Tartuffe, ou l'imposteur
Molière
伪君子
莫里哀

ACTE V.

SCÈNE IV.- Monsieur Loyal, Madame Pernelle, Orgon, Damis,
Mariane, Dorine, Elmire, Cléante.


MONSIEUR LOYAL.
Bonjour, ma chère soeur ; faites, je vous supplie,
Que je parle à Monsieur.

DORINE.
Il est en compagnie,
Et je doute qu'il puisse à présent voir quelqu'un.

MONSIEUR LOYAL.
Je ne suis pas pour être en ces lieux importun.
Mon abord n'aura rien, je crois, qui lui déplaise ;
Et je viens pour un fait dont il sera bien aise.

DORINE.
Votre nom ?

MONSIEUR LOYAL.
Dites-lui seulement que je vien
De la part de Monsieur Tartuffe, pour son bien.

DORINE.
C'est un homme qui vient, avec douce manière,
De la part de Monsieur Tartuffe, pour affaire
Dont vous serez, dit-il, bien aise.

CLÉANTE.
Il vous faut voir
Ce que c'est que cet homme, et ce qu'il peut vouloir.

ORGON.
Pour nous raccommoder il vient ici peut-être :
Quels sentiments aurai-je à lui faire paroître ?

CLÉANTE.
Votre ressentiment ne doit point éclater ;
Et s'il parle d'accord, il le faut écouter.

MONSIEUR LOYAL.
Salut, Monsieur. Le Ciel perde qui vous veut nuire,
Et vous soit favorable autant que je désire !

ORGON.
Ce doux début s'accorde avec mon jugement,
Et présage déjà quelque accommodement.

MONSIEUR LOYAL.
Toute votre maison m'a toujours été chère,
Et j'étois serviteur de Monsieur votre père.

ORGON.
Monsieur, j'ai grande honte et demande pardon
D'être sans vous connoître ou savoir votre nom.

MONSIEUR LOYAL.
Je m'appelle Loyal, natif de Normandie,
Et suis huissier à verge, en dépit de l'envie.
J'ai depuis quarante ans, grâce au Ciel, le bonheur
D'en exercer la charge avec beaucoup d'honneur ;
Et je vous viens, Monsieur, avec votre licence,
Signifier l'exploit de certaine ordonnance...

ORGON.
Quoi ? vous êtes ici...

MONSIEUR LOYAL.
Monsieur, sans passion :
Ce n'est rien seulement qu'une sommation,
Un ordre de vuider d'ici, vous et les vôtres,
Mettre vos meubles hors, et faire place à d'autres,
Sans délai ni remise, ainsi que besoin est...

ORGON.
Moi, sortir de céans ?

MONSIEUR LOYAL.
Oui, Monsieur, s'il vous plaît.
La maison à présent, comme savez de reste,
Au bon Monsieur Tartuffe appartient sans conteste.
De vos biens désormais il est maître et seigneur,
En vertu d'un contrat duquel je suis porteur :
Il est en bonne forme, et l'on n'y peut rien dire.

DAMIS.
Certes cette impudence est grande, et je l'admire.

MONSIEUR LOYAL.
Monsieur, je ne dois point avoir affaire à vous ;
C'est à Monsieur : il est et raisonnable et doux,
Et d'un homme de bien il sait trop bien l'office,
Pour se vouloir du tout opposer à justice.

ORGON.
Mais...

MONSIEUR LOYAL.
Oui, Monsieur, je sais que pour un million
Vous ne voudriez pas faire rébellion,
Et que vous souffrirez, en honnête personne,
Que j'exécute ici les ordres qu'on me donne.

DAMIS.
Vous pourriez bien ici sur votre noir jupon,
Monsieur l'huissier à verge, attirer le bâton.

MONSIEUR LOYAL.
Faites que votre fils se taise ou se retire,
Monsieur.
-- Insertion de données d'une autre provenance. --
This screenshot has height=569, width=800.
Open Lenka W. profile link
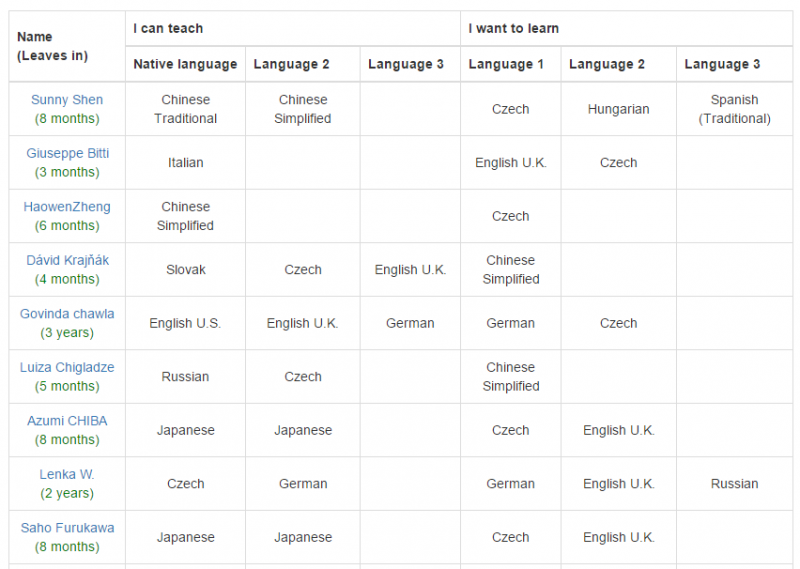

J'aurois regret d'être obligé d'écrire,
Et de vous voir couché dans mon procès-verbal.

DORINE.
Ce Monsieur Loyal porte un air bien déloyal !

MONSIEUR LOYAL.
Pour tous les gens de bien j'ai de grandes tendresses,
Et ne me suis voulu, Monsieur, charger des pièces
Que pour vous obliger et vous faire plaisir,
Que pour ôter par là le moyen d'en choisir
Qui, n'ayant point pour vous le zèle qui me pousse,
Auroient pu procéder d'une façon moins douce.

ORGON.
Et que peut-on de pis que d'ordonner aux gens
De sortir de chez eux ?

MONSIEUR LOYAL.
On vous donne du temps,
Et jusques à demain je ferai surséance
A l'exécution, Monsieur, de l'ordonnance.
Je viendrai seulement passer ici la nuit,
Avec dix de mes gens, sans scandale et sans bruit.
Pour la forme, il faudra, s'il vous plaît, qu'on m'apporte,
Avant que se coucher, les clefs de votre porte.
J'aurai soin de ne pas troubler votre repos,
Et de ne rien souffrir qui ne soit à propos.
Mais demain, du matin, il vous faut être habile
A vuider de céans jusqu'au moindre ustensile :
Mes gens vous aideront, et je les ai pris forts,
Pour vous faire service à tout mettre dehors.
On n'en peut pas user mieux que je fais, je pense ;
Et comme je vous traite avec grande indulgence,
Je vous conjure aussi, Monsieur, d'en user bien,
Et qu'au dû de ma charge on ne me trouble en rien.

ORGON.
Du meilleur de mon coeur je donnerois sur l'heure
Les cent plus beaux louis de ce qui me demeure,
Et pouvoir à plaisir sur ce mufle assener
Le plus grand coup de poing qui se puisse donner.

CLÉANTE.
Laissez, ne gâtons rien.

DAMIS.
A cette audace étrange,
J'ai peine à me tenir, et la main me démange.

DORINE.
Avec un si bon dos, ma foi, Monsieur Loyal,
Quelques coups de bâton ne vous siéroient pas mal.

MONSIEUR LOYAL.
On pourroit bien punir ces paroles infâmes,
Mamie, et l'on décrète aussi contre les femmes.

CLÉANTE.
Finissons tout cela, Monsieur : c'en est assez ;
Donnez tôt ce papier, de grâce, et nous laissez.

MONSIEUR LOYAL.
Jusqu'au revoir. Le Ciel vous tienne tous en joie !

ORGON.
Puisse-t-il te confondre, et celui qui t'envoie !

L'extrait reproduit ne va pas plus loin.